Aim of the exercise: Exactly the lines from the one containing "Where should I" through the final line of the data below, with pictures omitted, make up the answer.

[Items from a dataset]
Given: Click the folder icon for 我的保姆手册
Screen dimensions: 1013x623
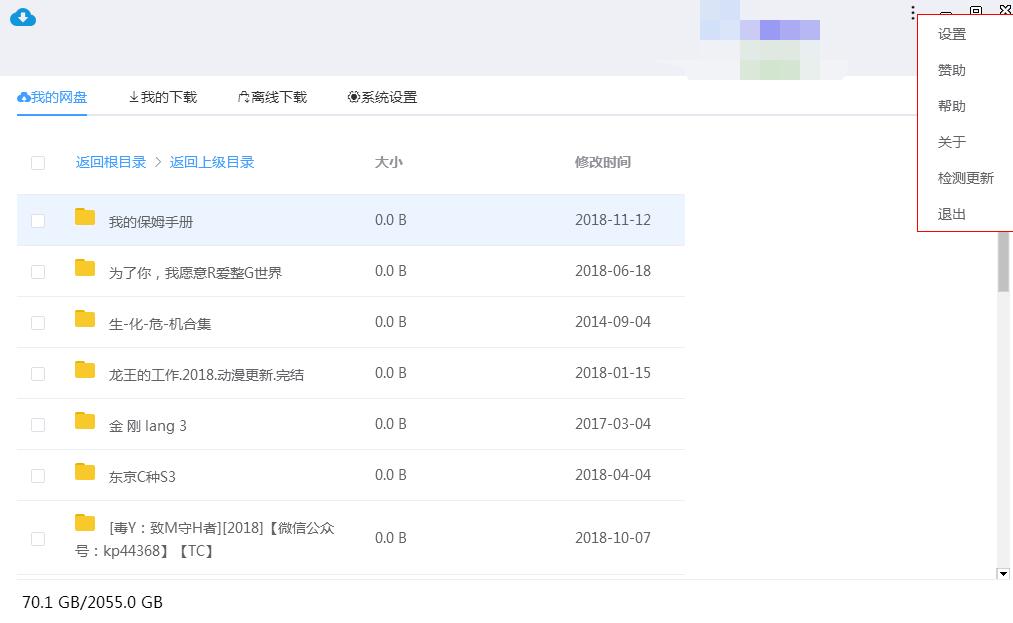Looking at the screenshot, I should pyautogui.click(x=85, y=217).
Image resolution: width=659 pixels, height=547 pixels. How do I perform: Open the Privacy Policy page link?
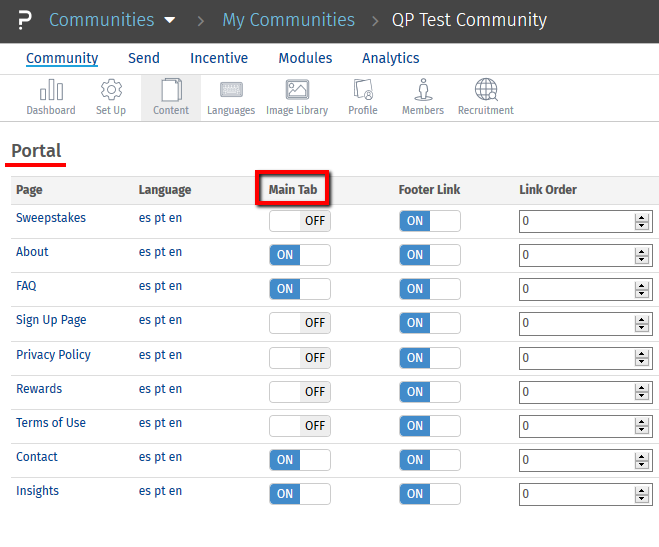(53, 355)
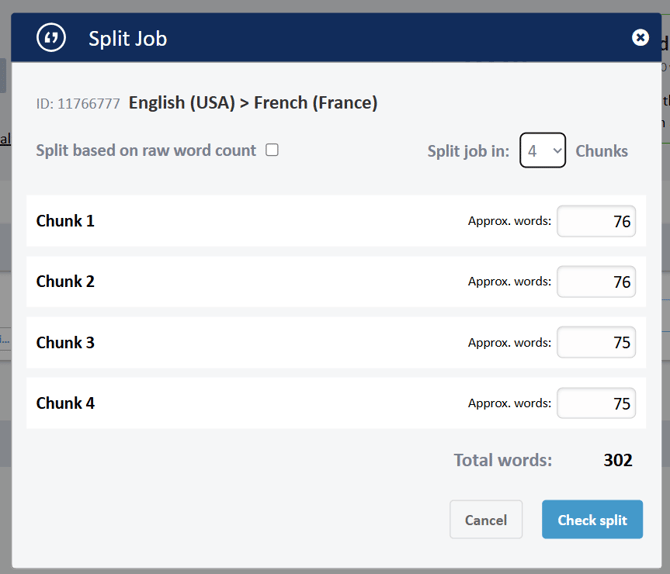Click into the Chunk 3 word count field

[x=596, y=342]
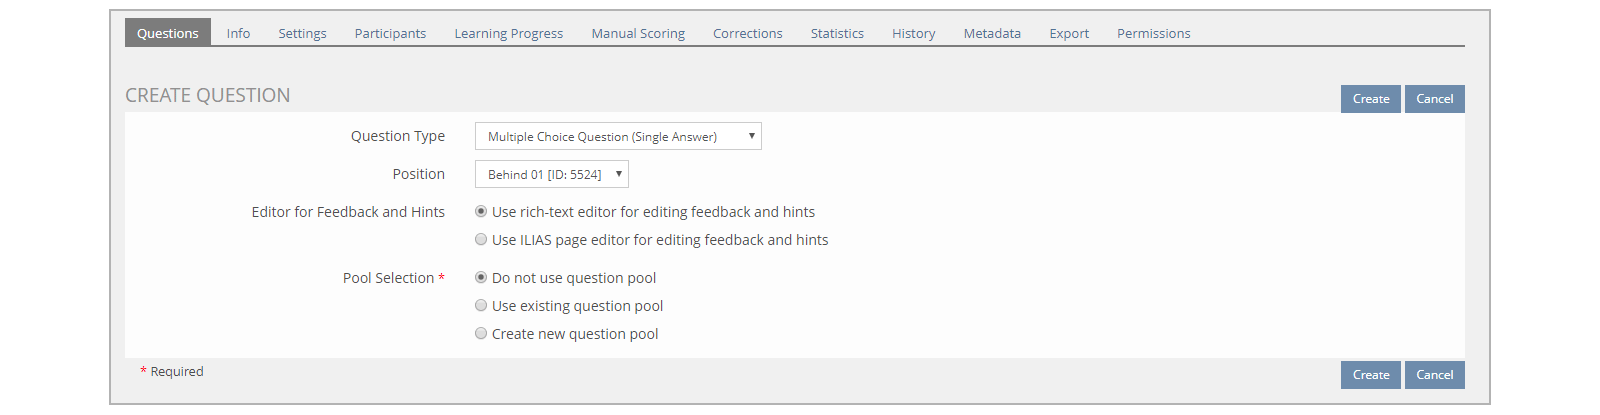Screen dimensions: 1600x415
Task: Choose ILIAS page editor for feedback
Action: pyautogui.click(x=481, y=240)
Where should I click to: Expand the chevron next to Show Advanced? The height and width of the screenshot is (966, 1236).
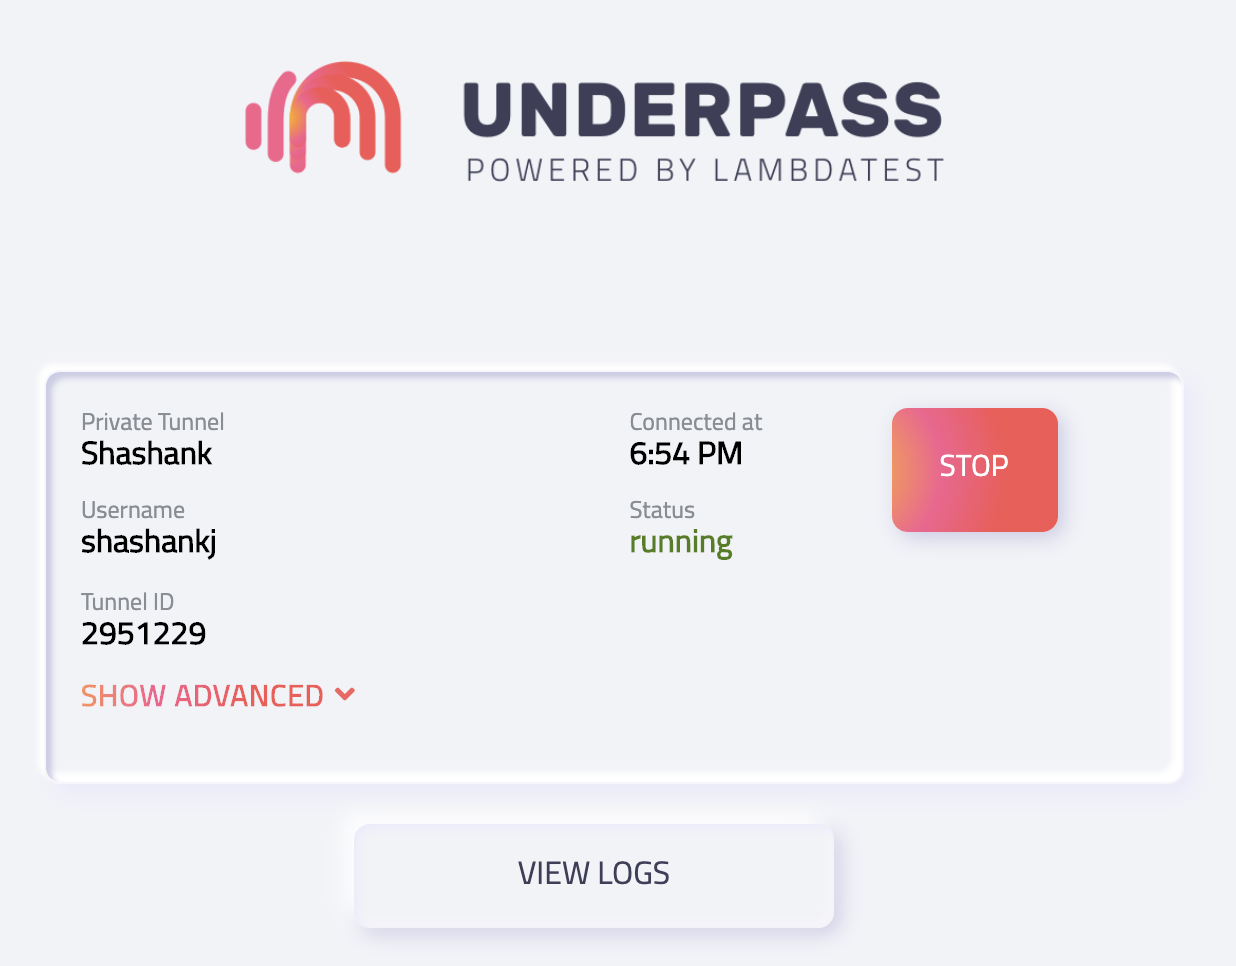click(345, 695)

Solved exercise:
Where should I click to: Expand the chevron next to Show Advanced? The height and width of the screenshot is (966, 1236).
click(345, 695)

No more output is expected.